(Rows of pointing data)
□ □ □ □
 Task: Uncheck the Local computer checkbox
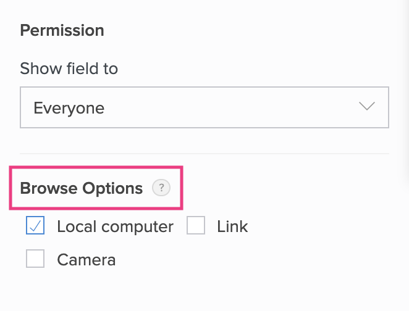tap(35, 226)
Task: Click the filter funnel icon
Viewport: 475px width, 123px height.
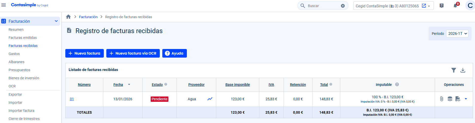Action: 454,70
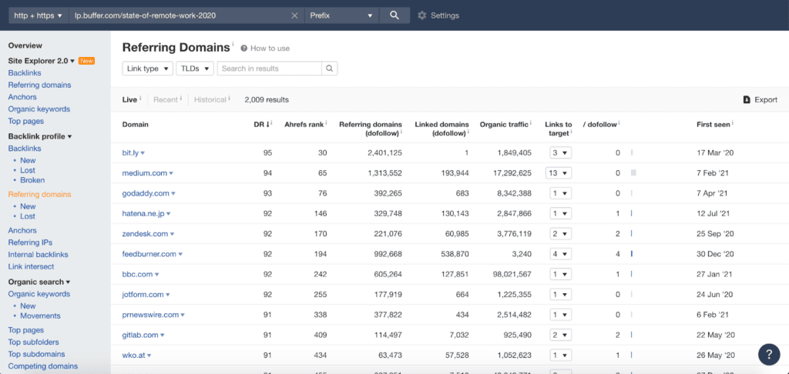Screen dimensions: 789x374
Task: Switch to the Historical tab
Action: (210, 99)
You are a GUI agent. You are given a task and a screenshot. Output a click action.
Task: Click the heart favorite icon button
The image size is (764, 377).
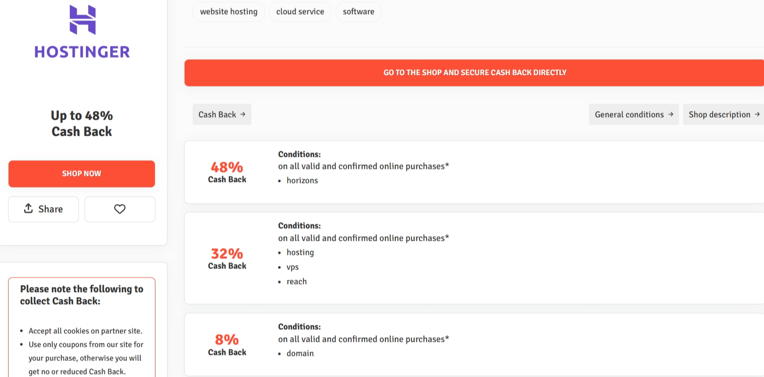tap(120, 209)
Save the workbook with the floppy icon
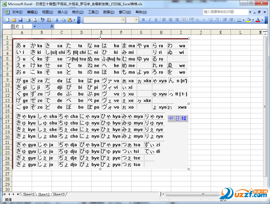This screenshot has width=270, height=204. (x=20, y=20)
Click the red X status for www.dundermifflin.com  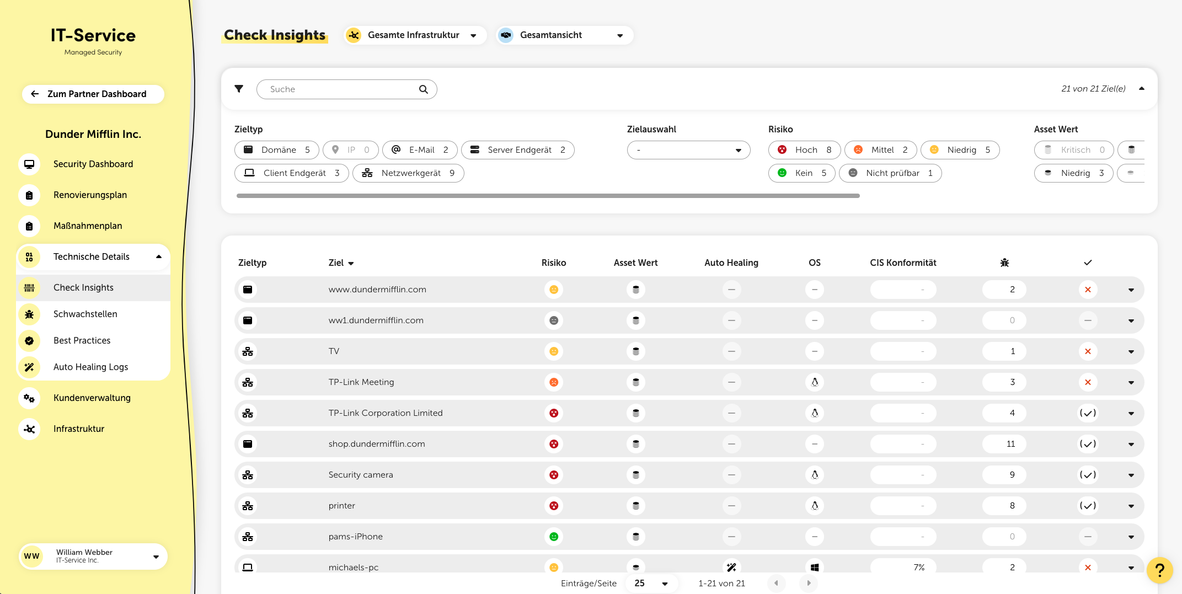(x=1087, y=290)

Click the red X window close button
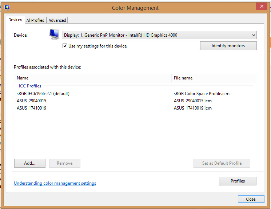pos(261,7)
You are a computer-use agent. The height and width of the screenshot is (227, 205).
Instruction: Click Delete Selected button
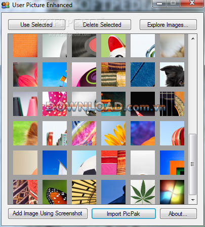(102, 25)
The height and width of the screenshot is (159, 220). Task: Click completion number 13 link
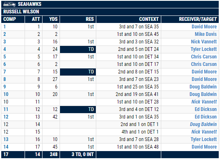6,139
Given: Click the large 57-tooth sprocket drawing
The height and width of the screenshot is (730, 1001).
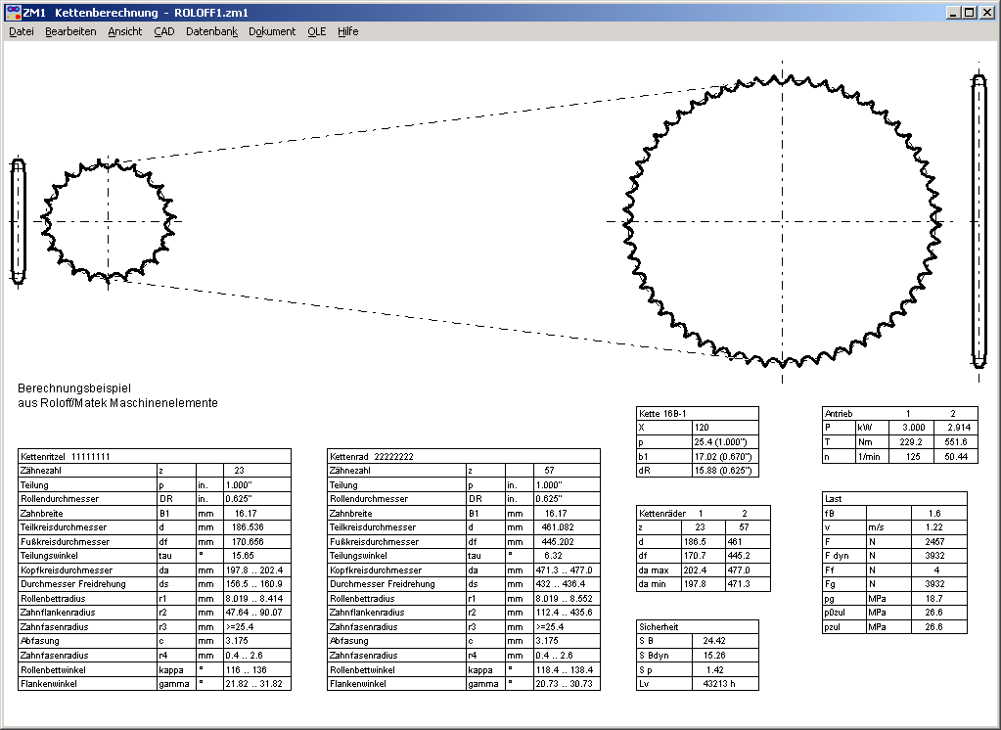Looking at the screenshot, I should (782, 221).
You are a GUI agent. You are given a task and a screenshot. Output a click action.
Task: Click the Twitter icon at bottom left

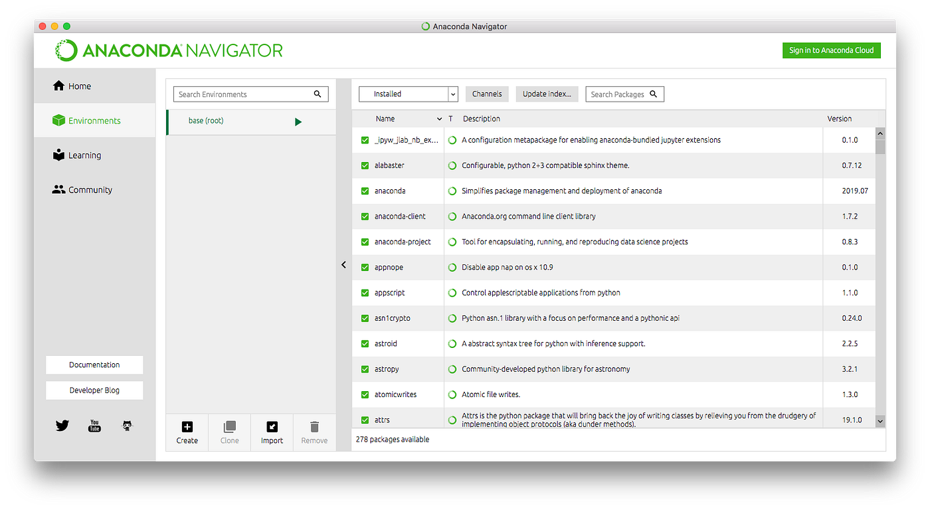point(62,426)
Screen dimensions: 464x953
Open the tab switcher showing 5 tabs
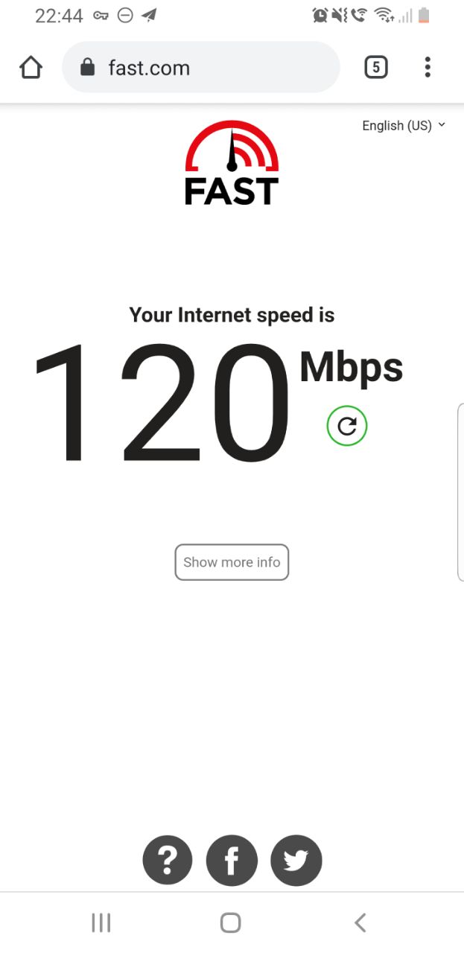coord(375,68)
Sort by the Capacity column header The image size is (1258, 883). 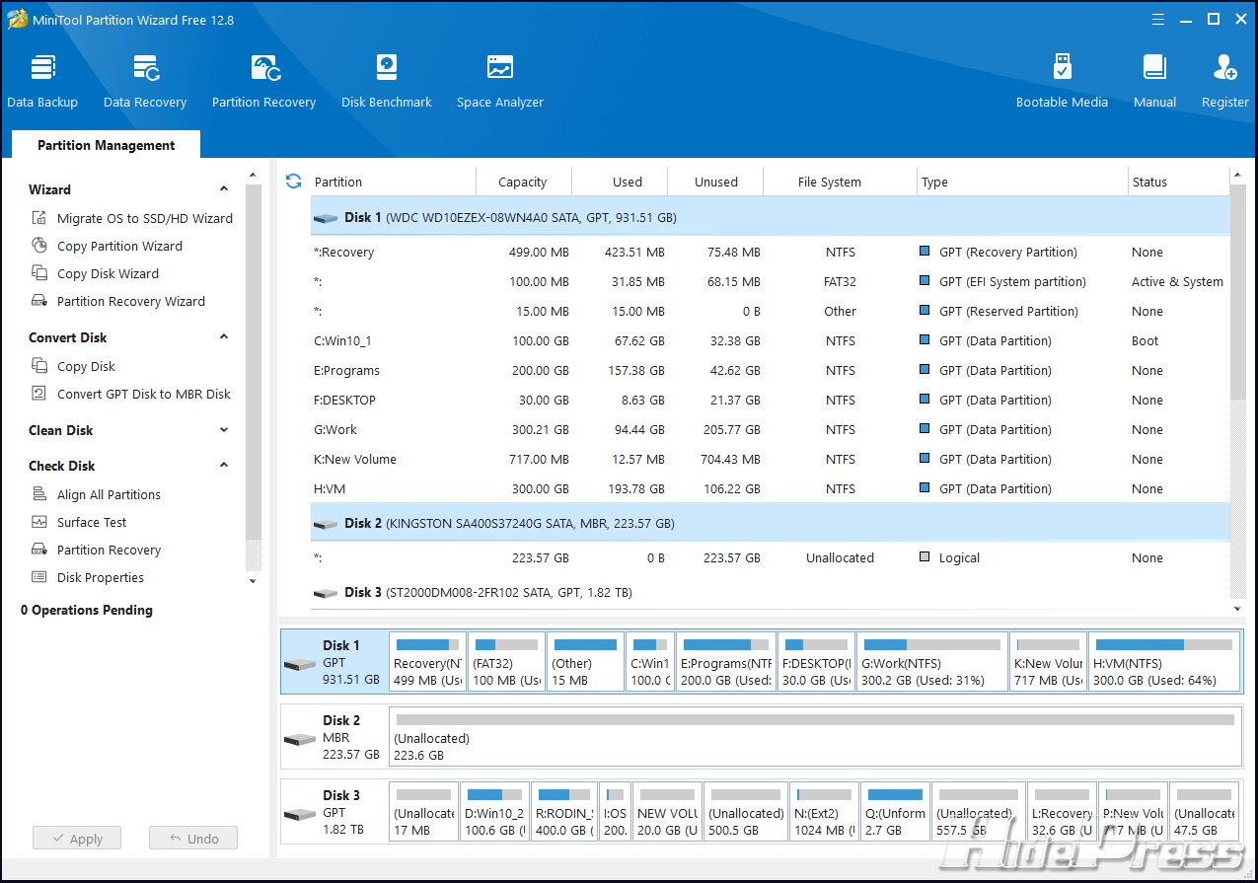(x=522, y=183)
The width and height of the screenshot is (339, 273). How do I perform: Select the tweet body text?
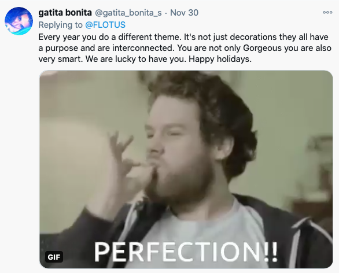pyautogui.click(x=185, y=48)
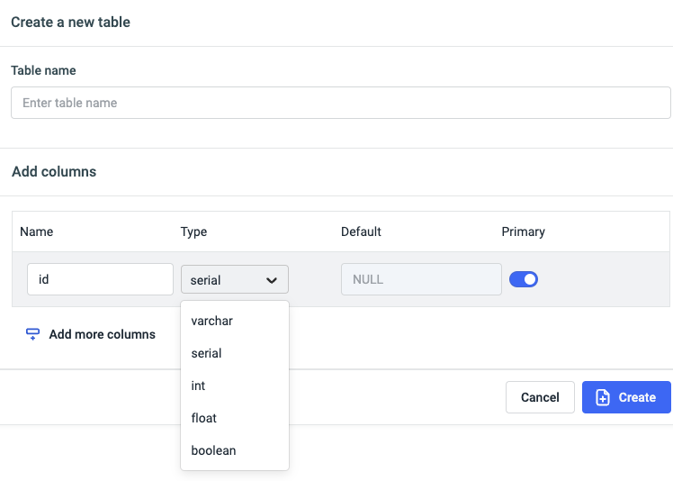This screenshot has height=481, width=673.
Task: Select varchar from the type list
Action: tap(212, 321)
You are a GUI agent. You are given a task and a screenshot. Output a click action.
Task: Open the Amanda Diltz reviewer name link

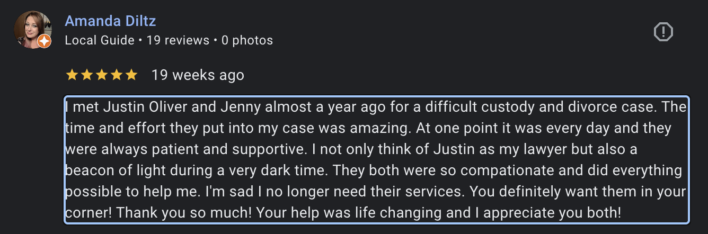pyautogui.click(x=110, y=21)
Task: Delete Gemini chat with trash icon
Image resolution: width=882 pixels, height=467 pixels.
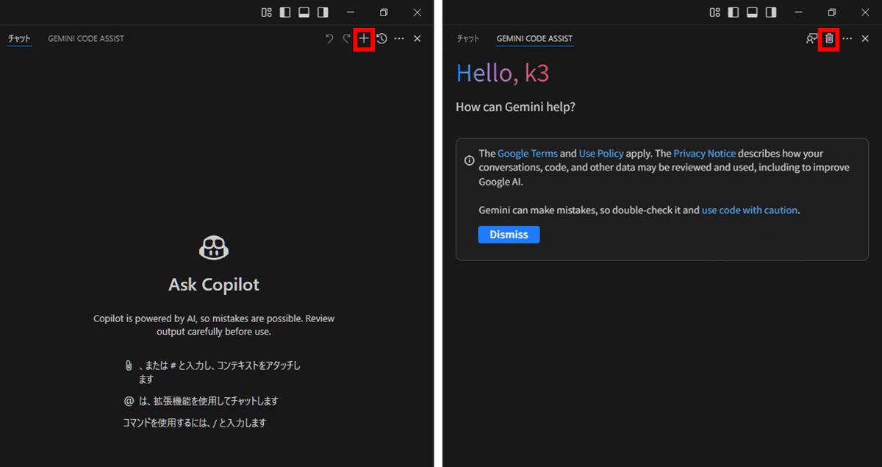Action: [x=829, y=38]
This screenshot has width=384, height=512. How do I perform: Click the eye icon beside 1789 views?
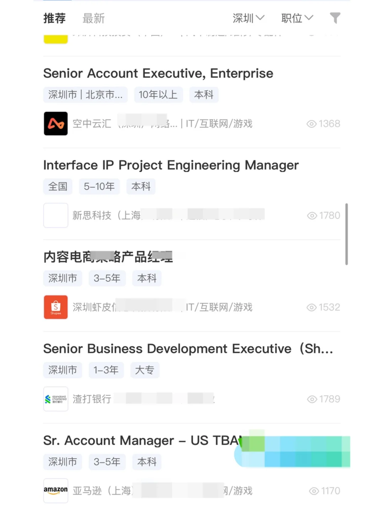pos(312,399)
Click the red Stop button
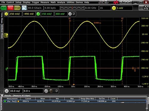 [x=10, y=8]
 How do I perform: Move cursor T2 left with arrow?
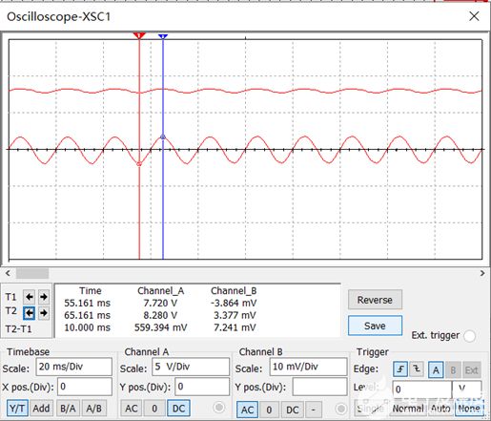[30, 313]
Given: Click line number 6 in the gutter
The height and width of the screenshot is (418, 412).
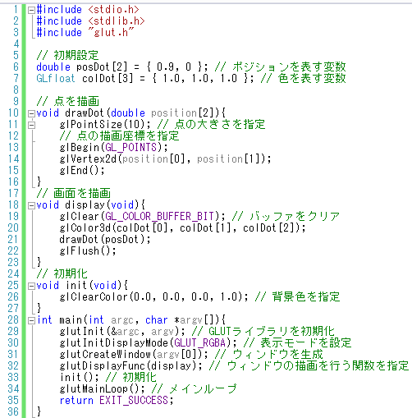Looking at the screenshot, I should [x=16, y=67].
□ □ □ □
## Task goal
Update the items, starting with the line that contains "Task: Click the filter funnel icon" and going on through the line that contains "This screenshot has width=270, height=204.", by changing "icon" to "symbol" and leaving everything else unchanged. Give only those lines, without the pictures.

## Solution
Task: Click the filter funnel symbol
Viewport: 475px width, 123px height.
Action: 454,70
Screen dimensions: 789x374
Task: Switch to the Historical tab
Action: (210, 99)
You are a GUI agent. You are given a task and a screenshot. Output a click action.
Task: Click the heart favorite symbol button
The image size is (764, 377).
tap(120, 209)
Save the workbook with the floppy symbol
This screenshot has width=270, height=204. (x=20, y=20)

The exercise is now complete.